WASHINGTON, February 15 (RIA Novosti) - The US Food and Drug Administration (FDA) has approved a “bionic retina” knows as the Argus II, the nation’s first implanted device for blind patients which allows some patients to see well enough to read large letters and detect large images and movement.
“This is truly an exciting and historic moment in the drive to restore vision in people with advanced retinal degenerative diseases,” said Stephen Rose, chief research officer of the Fighting Blindness Foundation, in a statement.
“By restoring some basic vision, the Argus II gives people independence, mobility and, ultimately, improved quality of life,” he added.
The Argus II includes a small video camera and transmitter mounted on a pair of eyeglasses, a video processing unit and electrodes that are implanted onto the patient’s retina.
Together, they replicate the action of cells that have degenerated in patients with advanced retinitis pigmentosa (RP).

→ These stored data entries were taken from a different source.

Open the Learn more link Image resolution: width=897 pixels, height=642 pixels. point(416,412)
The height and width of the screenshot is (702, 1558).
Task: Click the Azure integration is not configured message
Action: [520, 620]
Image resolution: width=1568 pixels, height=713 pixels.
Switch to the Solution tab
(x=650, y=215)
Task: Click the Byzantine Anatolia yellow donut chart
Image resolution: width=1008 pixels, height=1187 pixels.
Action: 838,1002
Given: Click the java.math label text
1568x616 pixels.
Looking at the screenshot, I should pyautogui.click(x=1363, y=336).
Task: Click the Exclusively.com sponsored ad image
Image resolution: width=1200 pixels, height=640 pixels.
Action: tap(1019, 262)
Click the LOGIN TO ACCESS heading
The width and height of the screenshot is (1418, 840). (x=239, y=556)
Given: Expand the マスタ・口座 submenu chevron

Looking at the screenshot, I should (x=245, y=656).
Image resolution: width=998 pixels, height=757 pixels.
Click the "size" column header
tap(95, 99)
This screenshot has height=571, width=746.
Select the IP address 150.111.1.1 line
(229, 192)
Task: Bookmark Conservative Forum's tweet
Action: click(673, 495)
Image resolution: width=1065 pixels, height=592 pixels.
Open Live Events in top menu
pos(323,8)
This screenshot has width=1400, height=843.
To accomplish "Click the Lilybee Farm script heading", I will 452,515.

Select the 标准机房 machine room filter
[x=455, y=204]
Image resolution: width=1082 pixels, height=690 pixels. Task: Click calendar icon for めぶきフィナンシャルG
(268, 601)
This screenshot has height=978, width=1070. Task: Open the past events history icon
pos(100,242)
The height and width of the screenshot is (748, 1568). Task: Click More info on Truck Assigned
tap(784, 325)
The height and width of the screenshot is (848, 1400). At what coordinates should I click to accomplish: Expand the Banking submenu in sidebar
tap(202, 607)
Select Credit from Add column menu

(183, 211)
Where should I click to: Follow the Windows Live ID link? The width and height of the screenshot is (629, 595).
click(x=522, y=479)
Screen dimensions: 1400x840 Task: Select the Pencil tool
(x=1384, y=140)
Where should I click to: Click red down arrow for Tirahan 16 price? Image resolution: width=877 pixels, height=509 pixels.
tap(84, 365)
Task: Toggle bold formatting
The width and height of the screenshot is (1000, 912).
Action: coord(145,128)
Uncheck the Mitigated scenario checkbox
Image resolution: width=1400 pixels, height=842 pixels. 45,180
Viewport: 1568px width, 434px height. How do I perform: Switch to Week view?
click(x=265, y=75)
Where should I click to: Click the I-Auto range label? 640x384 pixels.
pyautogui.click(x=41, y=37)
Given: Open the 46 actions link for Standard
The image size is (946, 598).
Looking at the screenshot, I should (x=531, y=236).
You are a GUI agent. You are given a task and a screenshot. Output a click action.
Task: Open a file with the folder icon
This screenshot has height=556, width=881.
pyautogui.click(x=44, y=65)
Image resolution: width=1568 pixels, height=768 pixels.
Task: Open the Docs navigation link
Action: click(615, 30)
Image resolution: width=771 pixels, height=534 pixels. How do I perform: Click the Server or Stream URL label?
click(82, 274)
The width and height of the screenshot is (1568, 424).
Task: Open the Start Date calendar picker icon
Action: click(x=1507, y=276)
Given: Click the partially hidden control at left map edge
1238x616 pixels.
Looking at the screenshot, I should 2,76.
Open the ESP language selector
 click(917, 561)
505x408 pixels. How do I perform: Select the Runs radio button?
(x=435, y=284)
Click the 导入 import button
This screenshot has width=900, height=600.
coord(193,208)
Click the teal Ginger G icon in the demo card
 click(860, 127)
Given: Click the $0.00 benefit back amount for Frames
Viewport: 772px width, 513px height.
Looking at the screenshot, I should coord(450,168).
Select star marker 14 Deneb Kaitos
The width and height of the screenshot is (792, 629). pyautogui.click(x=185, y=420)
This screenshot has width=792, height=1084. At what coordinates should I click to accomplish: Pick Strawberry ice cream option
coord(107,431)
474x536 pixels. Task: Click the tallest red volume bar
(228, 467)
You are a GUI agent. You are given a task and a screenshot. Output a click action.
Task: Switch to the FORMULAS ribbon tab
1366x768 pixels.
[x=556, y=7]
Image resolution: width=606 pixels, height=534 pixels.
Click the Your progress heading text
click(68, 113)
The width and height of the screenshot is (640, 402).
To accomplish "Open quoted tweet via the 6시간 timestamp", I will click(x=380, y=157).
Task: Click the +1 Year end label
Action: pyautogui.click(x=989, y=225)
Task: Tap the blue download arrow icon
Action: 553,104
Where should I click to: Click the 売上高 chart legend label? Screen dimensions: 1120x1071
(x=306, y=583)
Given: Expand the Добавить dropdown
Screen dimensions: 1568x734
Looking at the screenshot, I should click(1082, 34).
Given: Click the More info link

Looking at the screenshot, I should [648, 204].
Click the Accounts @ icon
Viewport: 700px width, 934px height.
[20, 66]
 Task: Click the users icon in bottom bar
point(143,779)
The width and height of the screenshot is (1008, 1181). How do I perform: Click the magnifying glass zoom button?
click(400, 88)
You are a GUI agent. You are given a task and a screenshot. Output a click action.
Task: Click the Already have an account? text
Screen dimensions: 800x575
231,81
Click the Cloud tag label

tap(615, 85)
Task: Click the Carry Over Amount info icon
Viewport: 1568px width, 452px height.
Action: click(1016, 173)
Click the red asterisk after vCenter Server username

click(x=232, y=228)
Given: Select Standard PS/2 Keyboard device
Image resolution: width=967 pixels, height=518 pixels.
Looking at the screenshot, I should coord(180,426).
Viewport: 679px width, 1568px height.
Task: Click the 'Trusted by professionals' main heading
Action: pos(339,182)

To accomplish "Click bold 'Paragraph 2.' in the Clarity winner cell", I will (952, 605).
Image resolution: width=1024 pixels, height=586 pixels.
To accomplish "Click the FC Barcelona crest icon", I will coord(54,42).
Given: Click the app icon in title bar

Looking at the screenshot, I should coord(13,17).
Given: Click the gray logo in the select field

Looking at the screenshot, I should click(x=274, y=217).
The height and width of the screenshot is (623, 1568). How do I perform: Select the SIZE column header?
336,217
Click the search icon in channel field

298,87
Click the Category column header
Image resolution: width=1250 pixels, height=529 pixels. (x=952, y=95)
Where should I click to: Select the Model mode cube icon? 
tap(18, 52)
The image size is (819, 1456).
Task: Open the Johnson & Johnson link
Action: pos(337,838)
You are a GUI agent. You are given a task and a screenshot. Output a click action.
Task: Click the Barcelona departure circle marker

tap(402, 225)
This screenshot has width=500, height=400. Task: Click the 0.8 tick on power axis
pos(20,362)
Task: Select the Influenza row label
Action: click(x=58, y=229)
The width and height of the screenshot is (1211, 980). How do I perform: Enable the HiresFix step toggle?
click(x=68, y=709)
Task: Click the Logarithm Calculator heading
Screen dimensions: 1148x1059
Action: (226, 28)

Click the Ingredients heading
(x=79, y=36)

An estimated 100,000 people in the United States have RP.
“Without the system, I wouldn’t be able to see anything at all, and if you were in front of me and you moved left and right, I’m not going to realize any of this,” said Elias Konstantopolous, who has been using the device through clinical trials.
“When you have nothing, this is something. It’s a lot,” he told The New York Times.
A clinical study reviewed by the FDA found participants could perform basic activities like detecting the direction of a motion; recognizing large letters, words, or sentences; detecting street curbs; walking on a sidewalk without stepping off; and matching black, grey and white socks.
“This is a game changer… that represents a huge step forward for the field and for these patients who were without any available treatment options until now,” said Robert Greenberg, chief executive of Second Sight, the California-based company that developed the Argus II, in a statement.
The Argus II received approval in Europe in 2011 to treat severe blindness from any type of outer retinal degeneration, but is only being marketed there for RT, according to The New York Times. In the United States, more trials are needed for approval.
The Argus II will be available later this year in approximately 10 clinical centers across the United States.